*DOCUMENTO DI ORIGINE*.
####

Recentemente venti Stati hanno sostenuto che bisogna attuare sanzioni più severe per forzare la Corea del Nord a rinunciare alle sue armi nucleari. Il Segretario di Stato Rex Tillerson ha ammonito Pyongyang che potrebbe innescare una risposta militare se non accettasse di negoziare. Edward Luttwak ha addirittura sostenuto che “It’s Time to Bomb North Korea.”
Credo che molti di noi sarebbero più tranquilli se non si diffondesse la “proliferazione orizzontale” delle armi nucleari, ostacolata appunto dal Trattato di Non Proliferazione (NPT). L’accordo con l’Iran in proposito è un buon esempio. Tuttavia il diritto degli USA di imporre la loro volontà non è convincente.

E’ difficile accettare che la Nordcorea non può avere la bomba ma l’Israele e tutti gli altri sì. Gli Usa, dopo le pur forti riduzioni alla fine della Guerra Fredda, posseggono tuttora molte bombe nucleari montate su aerei, sottomarini e a terra, protette in profondi silos rinforzati: secondo una valutazione attendibile, gli USA hanno quasi 1400 testate schierate e pronte all’uso, contro le quasi 1800 della Russia; inoltre la Russia può contare su altre 4.500 testate attive che si trovano depositate negli arsenali, contro le 4.000 degli americani. La Russia ha da poco iniziato a sostituire i suoi missili Satan, vecchi di appena una ventina d’anni, con i nuovi “Sarmat”, in grado di rilasciare dieci testate atomiche, ognuna decine di volte più potente della bomba lanciata su Hiroshima; inoltre, tra l’altro, ha sviluppato un missile nucleare sottomarino, guidato da intelligenza artificiale in grado di colpire gli USA.

Quanto agli USA, dieci giorni fa si è saputo della nuova Nuclear Posture Review, preparata dal Pentagono e ora sottoposta all’approvazione della Casa Bianca; essa mostra che l’amministrazione Trump sta abbassando l’asticella che indica il limite che scatenerebbe una risposta nucleare, includendo anche una risposta ad attacchi non nucleari; Il documento propone, tra l’altro, la produzione di bombe nucleari “tattiche”, di bassa potenza (low-yield nukes), più “usabili” delle spaventose bombe termonucleari; esse però renderebbero credibile una guerra nucleare limitata, ampliando così gli scenari nei quali gli USA sceglierebbero l’opzione nucleare: guerra cibernetica, attacchi convenzionali massicci a infrastrutture critiche, attacchi catastrofici sui civili.

####

*INFORMAZIONI MOSTRATE*.
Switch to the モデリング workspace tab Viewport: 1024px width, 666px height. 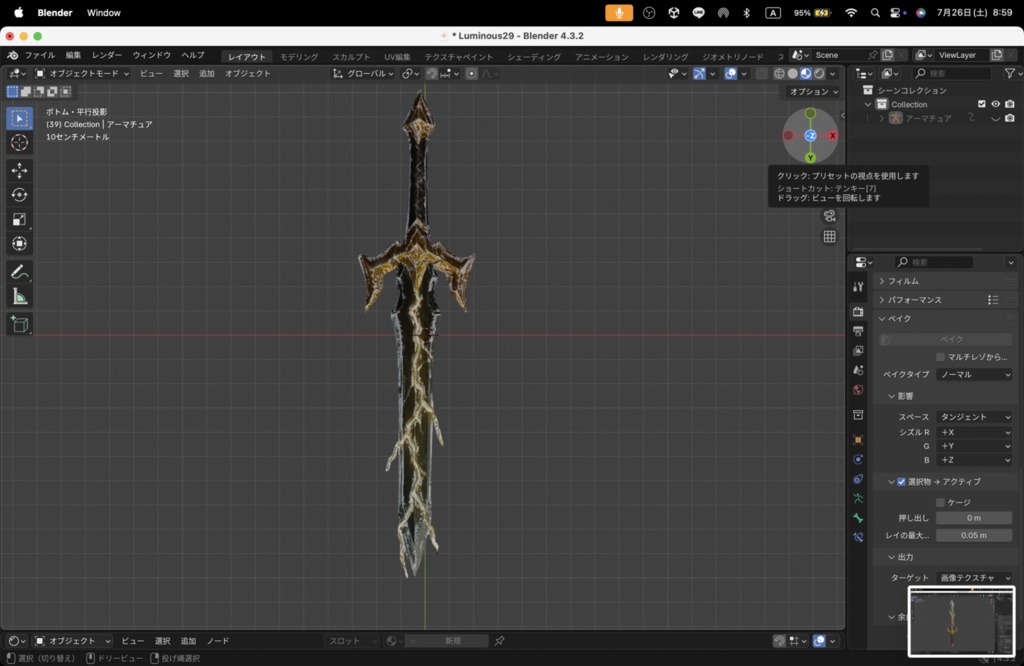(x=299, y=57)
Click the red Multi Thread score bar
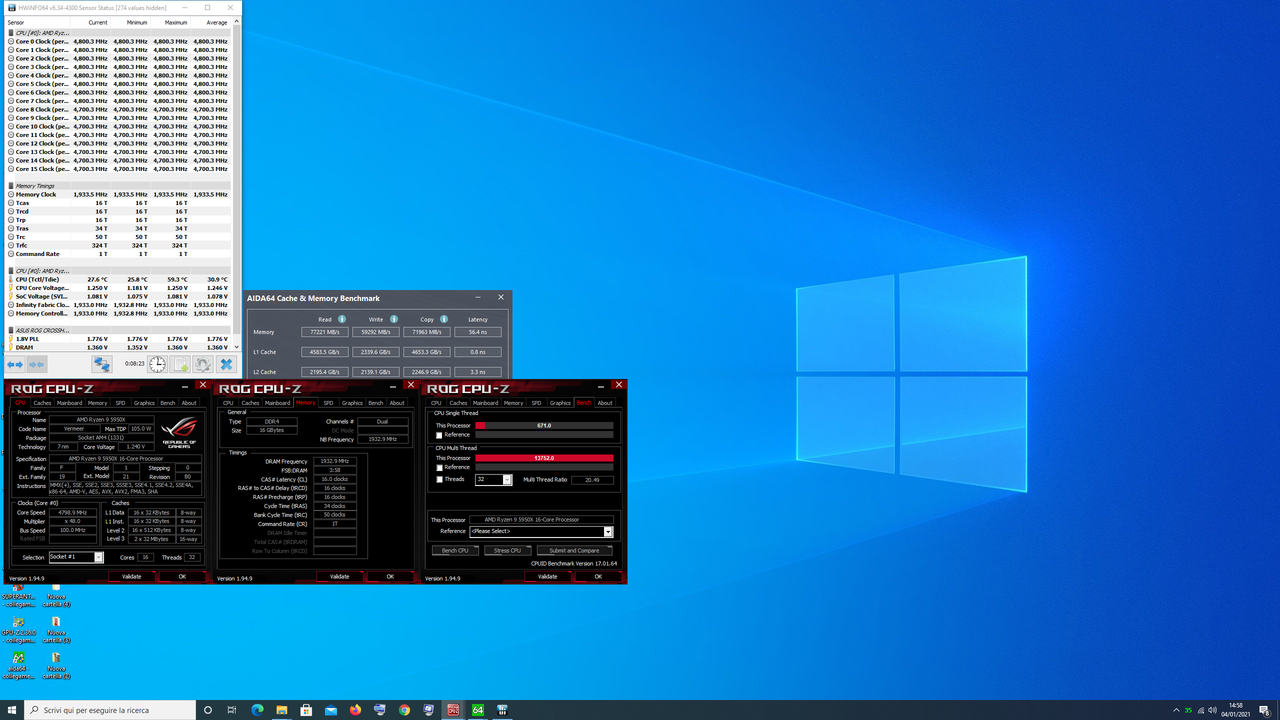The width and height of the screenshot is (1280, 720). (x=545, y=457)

####

*CONSEGNA DELL'ESERCIZIO*. Ricopia fedelmente il passo del testo sulle armi nucleari che va da “Recentemente venti Stati” fino a “non è convincente.” incluso.

*RISULTATO DEL COMPITO*.
Recentemente venti Stati hanno sostenuto che bisogna attuare sanzioni più severe per forzare la Corea del Nord a rinunciare alle sue armi nucleari. Il Segretario di Stato Rex Tillerson ha ammonito Pyongyang che potrebbe innescare una risposta militare se non accettasse di negoziare. Edward Luttwak ha addirittura sostenuto che “It’s Time to Bomb North Korea.”
Credo che molti di noi sarebbero più tranquilli se non si diffondesse la “proliferazione orizzontale” delle armi nucleari, ostacolata appunto dal Trattato di Non Proliferazione (NPT). L’accordo con l’Iran in proposito è un buon esempio. Tuttavia il diritto degli USA di imporre la loro volontà non è convincente.